» **Supplied entries**
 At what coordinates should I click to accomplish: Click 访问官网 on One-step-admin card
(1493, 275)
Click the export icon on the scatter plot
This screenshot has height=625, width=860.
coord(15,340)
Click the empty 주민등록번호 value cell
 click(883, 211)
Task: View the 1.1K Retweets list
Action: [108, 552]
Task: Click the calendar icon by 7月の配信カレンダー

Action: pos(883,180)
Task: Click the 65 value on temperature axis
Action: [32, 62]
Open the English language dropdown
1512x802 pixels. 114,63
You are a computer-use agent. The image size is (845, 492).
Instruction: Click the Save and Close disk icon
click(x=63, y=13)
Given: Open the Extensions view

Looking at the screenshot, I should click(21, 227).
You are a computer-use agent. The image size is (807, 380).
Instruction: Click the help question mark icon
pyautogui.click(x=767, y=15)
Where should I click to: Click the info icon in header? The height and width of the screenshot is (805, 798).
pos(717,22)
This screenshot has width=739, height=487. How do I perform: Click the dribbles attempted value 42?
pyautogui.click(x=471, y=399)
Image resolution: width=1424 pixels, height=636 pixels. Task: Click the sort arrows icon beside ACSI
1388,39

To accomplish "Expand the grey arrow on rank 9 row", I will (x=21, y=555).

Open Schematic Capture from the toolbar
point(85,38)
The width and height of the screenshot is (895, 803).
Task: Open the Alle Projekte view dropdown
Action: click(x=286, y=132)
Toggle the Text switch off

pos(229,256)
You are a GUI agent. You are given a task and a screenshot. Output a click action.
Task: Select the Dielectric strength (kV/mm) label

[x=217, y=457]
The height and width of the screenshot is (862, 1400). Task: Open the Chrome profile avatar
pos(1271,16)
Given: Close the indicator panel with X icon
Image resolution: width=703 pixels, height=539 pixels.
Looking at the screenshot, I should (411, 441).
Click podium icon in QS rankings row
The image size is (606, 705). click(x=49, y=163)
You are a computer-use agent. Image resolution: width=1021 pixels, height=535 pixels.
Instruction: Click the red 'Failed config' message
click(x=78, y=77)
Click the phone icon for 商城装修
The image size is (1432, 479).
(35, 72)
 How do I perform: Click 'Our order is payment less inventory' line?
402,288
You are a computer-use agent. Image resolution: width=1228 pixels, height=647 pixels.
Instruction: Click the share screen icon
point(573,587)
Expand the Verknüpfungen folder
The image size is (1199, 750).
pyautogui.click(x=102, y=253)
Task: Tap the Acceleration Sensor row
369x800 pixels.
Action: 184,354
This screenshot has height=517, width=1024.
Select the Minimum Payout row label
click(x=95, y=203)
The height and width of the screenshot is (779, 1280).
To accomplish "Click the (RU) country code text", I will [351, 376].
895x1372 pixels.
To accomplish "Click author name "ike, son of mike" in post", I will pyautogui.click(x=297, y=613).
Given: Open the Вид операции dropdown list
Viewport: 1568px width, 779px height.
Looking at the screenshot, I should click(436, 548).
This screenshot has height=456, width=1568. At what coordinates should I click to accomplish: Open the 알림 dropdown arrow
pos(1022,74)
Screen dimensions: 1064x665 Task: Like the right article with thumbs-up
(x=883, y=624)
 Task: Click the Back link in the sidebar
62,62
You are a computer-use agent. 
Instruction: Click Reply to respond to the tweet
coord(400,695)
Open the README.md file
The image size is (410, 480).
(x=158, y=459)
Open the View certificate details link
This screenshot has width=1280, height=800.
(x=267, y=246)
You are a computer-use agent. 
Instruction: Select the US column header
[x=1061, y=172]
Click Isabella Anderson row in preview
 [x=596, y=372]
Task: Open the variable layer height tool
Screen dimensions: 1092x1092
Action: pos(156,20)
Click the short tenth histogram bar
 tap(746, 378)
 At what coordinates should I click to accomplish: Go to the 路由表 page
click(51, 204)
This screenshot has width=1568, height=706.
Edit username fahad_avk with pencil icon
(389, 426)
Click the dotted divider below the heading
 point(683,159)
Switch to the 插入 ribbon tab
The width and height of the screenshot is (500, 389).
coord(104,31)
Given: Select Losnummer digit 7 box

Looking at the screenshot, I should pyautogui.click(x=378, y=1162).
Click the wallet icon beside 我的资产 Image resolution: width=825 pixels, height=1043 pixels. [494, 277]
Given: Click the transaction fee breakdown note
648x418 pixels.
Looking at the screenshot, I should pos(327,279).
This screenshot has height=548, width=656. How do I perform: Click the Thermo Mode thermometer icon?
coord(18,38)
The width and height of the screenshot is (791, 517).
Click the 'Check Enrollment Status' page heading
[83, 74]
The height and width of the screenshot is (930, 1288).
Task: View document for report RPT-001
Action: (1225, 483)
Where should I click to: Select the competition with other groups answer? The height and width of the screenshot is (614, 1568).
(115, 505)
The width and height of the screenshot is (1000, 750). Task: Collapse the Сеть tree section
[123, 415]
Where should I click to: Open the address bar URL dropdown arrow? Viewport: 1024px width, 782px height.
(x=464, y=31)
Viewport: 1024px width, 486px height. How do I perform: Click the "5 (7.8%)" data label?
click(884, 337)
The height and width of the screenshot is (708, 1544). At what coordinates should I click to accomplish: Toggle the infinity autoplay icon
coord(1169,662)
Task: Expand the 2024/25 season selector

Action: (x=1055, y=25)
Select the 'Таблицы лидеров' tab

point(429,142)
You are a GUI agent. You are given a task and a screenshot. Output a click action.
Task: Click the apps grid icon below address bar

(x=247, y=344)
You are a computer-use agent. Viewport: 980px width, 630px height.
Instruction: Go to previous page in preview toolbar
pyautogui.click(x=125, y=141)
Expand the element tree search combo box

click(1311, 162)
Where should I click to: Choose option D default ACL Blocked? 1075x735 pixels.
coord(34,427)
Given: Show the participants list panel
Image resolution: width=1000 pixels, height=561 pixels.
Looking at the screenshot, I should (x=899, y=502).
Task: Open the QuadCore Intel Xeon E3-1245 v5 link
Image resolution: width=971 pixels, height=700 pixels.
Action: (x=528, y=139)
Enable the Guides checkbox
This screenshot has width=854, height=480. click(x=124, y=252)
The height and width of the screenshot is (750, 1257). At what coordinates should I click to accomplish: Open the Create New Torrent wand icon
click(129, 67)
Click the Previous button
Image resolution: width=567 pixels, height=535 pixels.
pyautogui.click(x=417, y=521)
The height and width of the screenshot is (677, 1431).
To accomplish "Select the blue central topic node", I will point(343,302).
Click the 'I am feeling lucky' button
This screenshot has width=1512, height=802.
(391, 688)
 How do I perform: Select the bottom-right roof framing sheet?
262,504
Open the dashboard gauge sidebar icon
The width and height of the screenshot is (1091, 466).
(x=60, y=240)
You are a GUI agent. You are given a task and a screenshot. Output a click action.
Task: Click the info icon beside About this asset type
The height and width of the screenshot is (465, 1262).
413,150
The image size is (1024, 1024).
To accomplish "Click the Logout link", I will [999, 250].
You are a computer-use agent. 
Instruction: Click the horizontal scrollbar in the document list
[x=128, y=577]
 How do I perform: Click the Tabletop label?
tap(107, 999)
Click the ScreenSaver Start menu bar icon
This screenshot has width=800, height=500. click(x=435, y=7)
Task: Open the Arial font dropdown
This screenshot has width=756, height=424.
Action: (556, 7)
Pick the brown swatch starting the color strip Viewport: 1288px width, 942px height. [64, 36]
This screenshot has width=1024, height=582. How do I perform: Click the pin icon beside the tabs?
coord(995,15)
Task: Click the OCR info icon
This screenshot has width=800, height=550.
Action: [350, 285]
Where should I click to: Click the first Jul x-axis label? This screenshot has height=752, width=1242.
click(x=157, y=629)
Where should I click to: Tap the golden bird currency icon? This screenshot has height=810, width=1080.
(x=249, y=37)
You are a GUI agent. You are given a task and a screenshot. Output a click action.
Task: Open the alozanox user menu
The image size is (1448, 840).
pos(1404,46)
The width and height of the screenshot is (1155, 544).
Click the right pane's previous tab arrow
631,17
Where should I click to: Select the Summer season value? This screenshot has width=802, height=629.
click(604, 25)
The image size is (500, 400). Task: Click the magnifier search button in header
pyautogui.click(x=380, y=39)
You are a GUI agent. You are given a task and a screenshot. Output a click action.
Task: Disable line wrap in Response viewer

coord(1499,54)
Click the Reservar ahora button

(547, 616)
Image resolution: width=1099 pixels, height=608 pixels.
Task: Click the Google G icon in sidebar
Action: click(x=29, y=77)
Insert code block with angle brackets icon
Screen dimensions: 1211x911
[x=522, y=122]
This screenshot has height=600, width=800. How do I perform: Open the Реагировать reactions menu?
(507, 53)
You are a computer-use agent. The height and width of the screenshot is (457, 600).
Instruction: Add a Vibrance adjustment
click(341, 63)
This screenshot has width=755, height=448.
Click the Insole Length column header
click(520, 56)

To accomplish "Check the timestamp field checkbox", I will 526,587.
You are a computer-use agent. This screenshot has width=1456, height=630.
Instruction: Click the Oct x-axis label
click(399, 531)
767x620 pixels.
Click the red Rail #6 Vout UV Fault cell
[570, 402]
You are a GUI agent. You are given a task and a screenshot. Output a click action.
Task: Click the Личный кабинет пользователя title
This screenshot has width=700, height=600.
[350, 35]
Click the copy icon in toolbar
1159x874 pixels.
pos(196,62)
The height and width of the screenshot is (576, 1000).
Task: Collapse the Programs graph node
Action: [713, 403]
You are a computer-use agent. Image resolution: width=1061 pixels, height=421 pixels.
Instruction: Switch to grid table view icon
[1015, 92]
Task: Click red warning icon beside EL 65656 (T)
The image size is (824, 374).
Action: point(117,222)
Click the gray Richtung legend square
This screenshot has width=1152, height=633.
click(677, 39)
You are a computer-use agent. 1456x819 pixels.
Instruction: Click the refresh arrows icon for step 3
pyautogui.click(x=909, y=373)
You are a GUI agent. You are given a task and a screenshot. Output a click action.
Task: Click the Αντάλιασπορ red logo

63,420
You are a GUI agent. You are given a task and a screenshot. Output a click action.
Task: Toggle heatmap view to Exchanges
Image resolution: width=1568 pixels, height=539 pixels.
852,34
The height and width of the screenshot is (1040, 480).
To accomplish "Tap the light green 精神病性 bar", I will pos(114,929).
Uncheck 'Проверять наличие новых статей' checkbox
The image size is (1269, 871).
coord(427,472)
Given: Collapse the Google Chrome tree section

» **What to produce**
Take each line of the material above that holds the string "panel" and copy it.

» **Result below**
Given: Close the indicator panel with X icon
Given: Show the participants list panel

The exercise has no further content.